Tribünlerdeki seyircilerin “Hükümet istifa” gibi en masum ve haklı protestosuna bile katlanamayan ve ilk deplasman maçına gitmelerini yasaklayan bu çağdışı kafadan her şey beklenir. Neyse ki az kaldı.

Geçen günlerde söylediğimiz bir türkü, sosyal medyada gündem oldu. Birçok televizyon kanalı yayımladı. On binlerce yorum, yüzbinlerce beğeni ve milyonlarca etkileşim aldı.

Depremden zarar gören vatandaşlarımızla dayanışmaya nasıl katkı sağlarız fikrinden yola çıkarak Müyorbir Yönetim Kurulu üyeleri Edip Akbayram, Belkıs Akkale, Onur Akın, Hüseyin Turan, Mehmet Gümüş, Mustafa Özarslan, Ufuk Beydemir ve ben (Bülent Çarkacı hasta olduğu için katılamadı) buluştuk ve bağlı bulunduğumuz Kültür ve Turizm Bakanlığı’na, deprem bölgesinde yaşayan üyelerimize destek olabilmek için bir proje sunduk. Tabii ki bizim mesleki alanımız olduğu için müziğe de yer veren bir projeydi bu. O yüzden gitarımız da vardı, bağlamamız da, bendirimiz de...

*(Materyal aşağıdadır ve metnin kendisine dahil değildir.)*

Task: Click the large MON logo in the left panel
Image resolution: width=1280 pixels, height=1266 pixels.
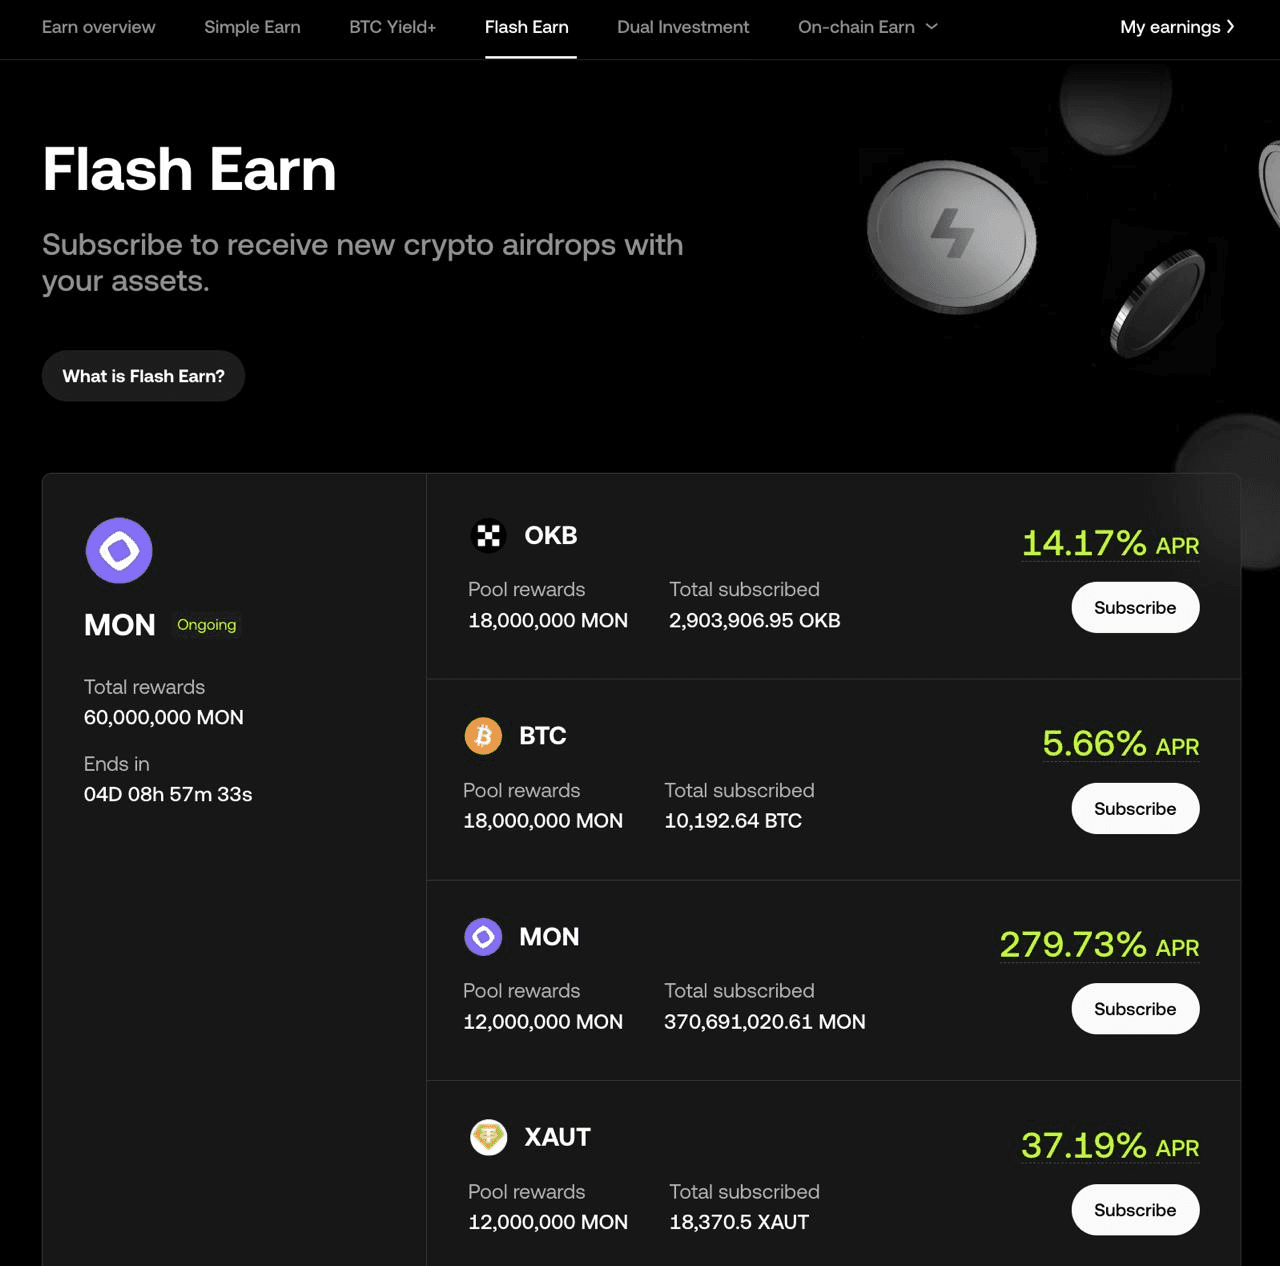Action: pyautogui.click(x=119, y=550)
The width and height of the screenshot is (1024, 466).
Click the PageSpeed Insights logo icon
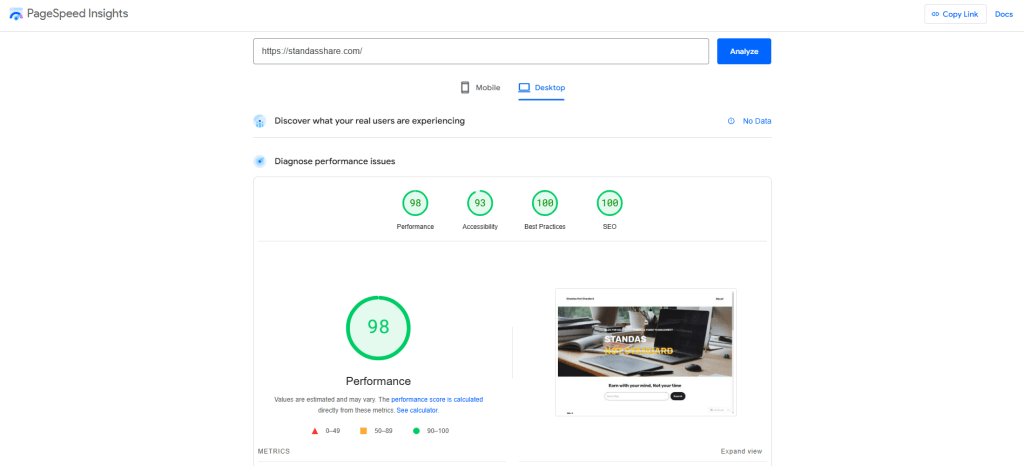pos(15,14)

Birkaç saatte tamamladığımız bu çalışma sonrasında tamamen kendiliğinden, benim de çok sevdiğim “Nesine Söyleyim Canım Efendim” türküsünü hiç prova yapmadan, tonumuza bile doğru dürüst bakmadan söyledik, bir cep telefonu kamerasıyla çektik, bir süre sonra da yayımladık. Aslında müziğin neredeyse günah keçisi ilan edildiği ülkemizde biraz riskli bir hareketti yaptığımız ama doğru olduğuna inandık ve sonucunda tek bir olumsuz yorum bile almadık.

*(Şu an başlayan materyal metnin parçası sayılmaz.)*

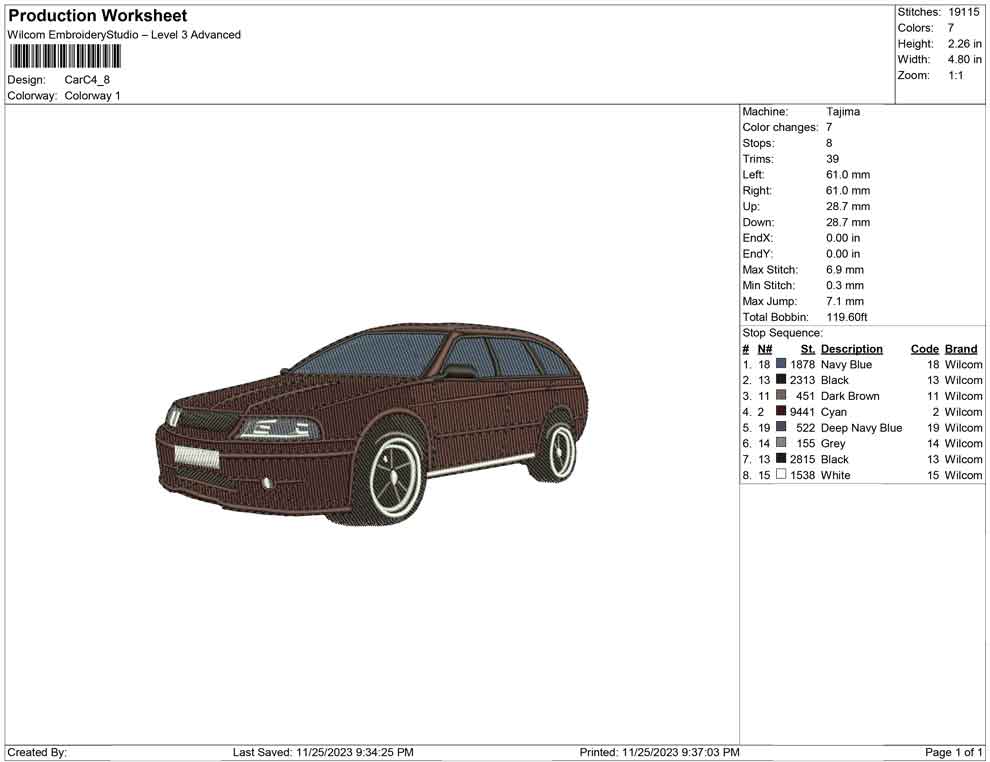Click the Design name CarC4_8 link
This screenshot has height=762, width=990.
point(87,79)
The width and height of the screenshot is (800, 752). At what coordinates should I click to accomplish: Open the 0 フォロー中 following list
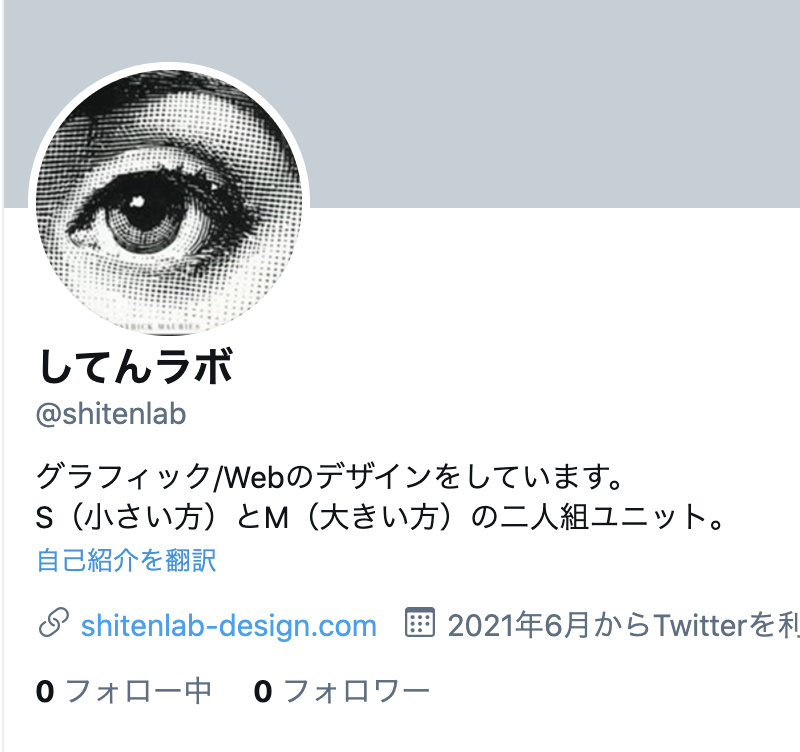coord(124,691)
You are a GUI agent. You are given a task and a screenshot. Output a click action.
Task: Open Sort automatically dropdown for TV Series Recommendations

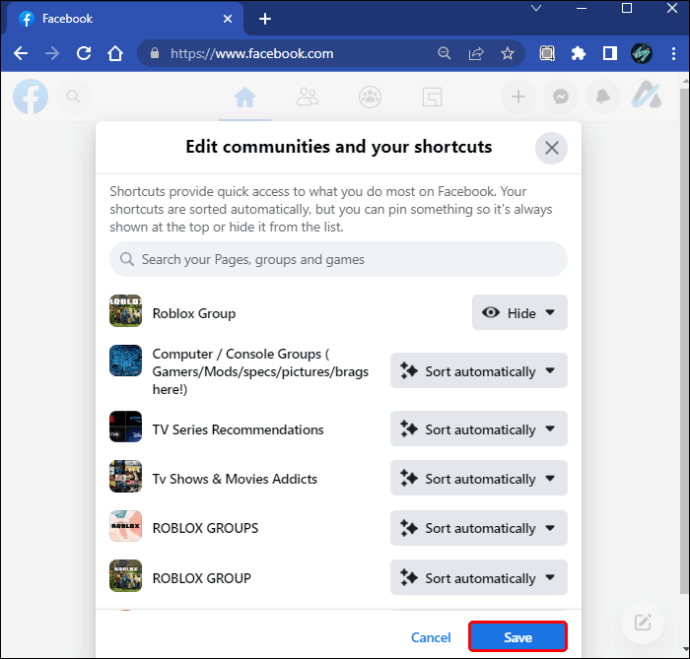479,429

Benim bu sütunlarda defalarca altını çizdiğim, müziğin sadece bir eğlence aracı olmadığını en sonunda kanıtlayabildiğimiz için çok mutluyum.

Bizler ortak bir kederi paylaştığımız zamanlarda hangi şarkıları, türküleri söyleyebileceğimizi biliriz. Kimi zaman müzik duygusal yaralarımızı saran, travmalarımızı atlatmamıza yardımcı olan en yakın dost değil midir?

Efkarlandığımız zaman, üzüldüğümüz zaman, özlem duyduğumuz zaman hepimize iyi gelen şarkılar yok mudur?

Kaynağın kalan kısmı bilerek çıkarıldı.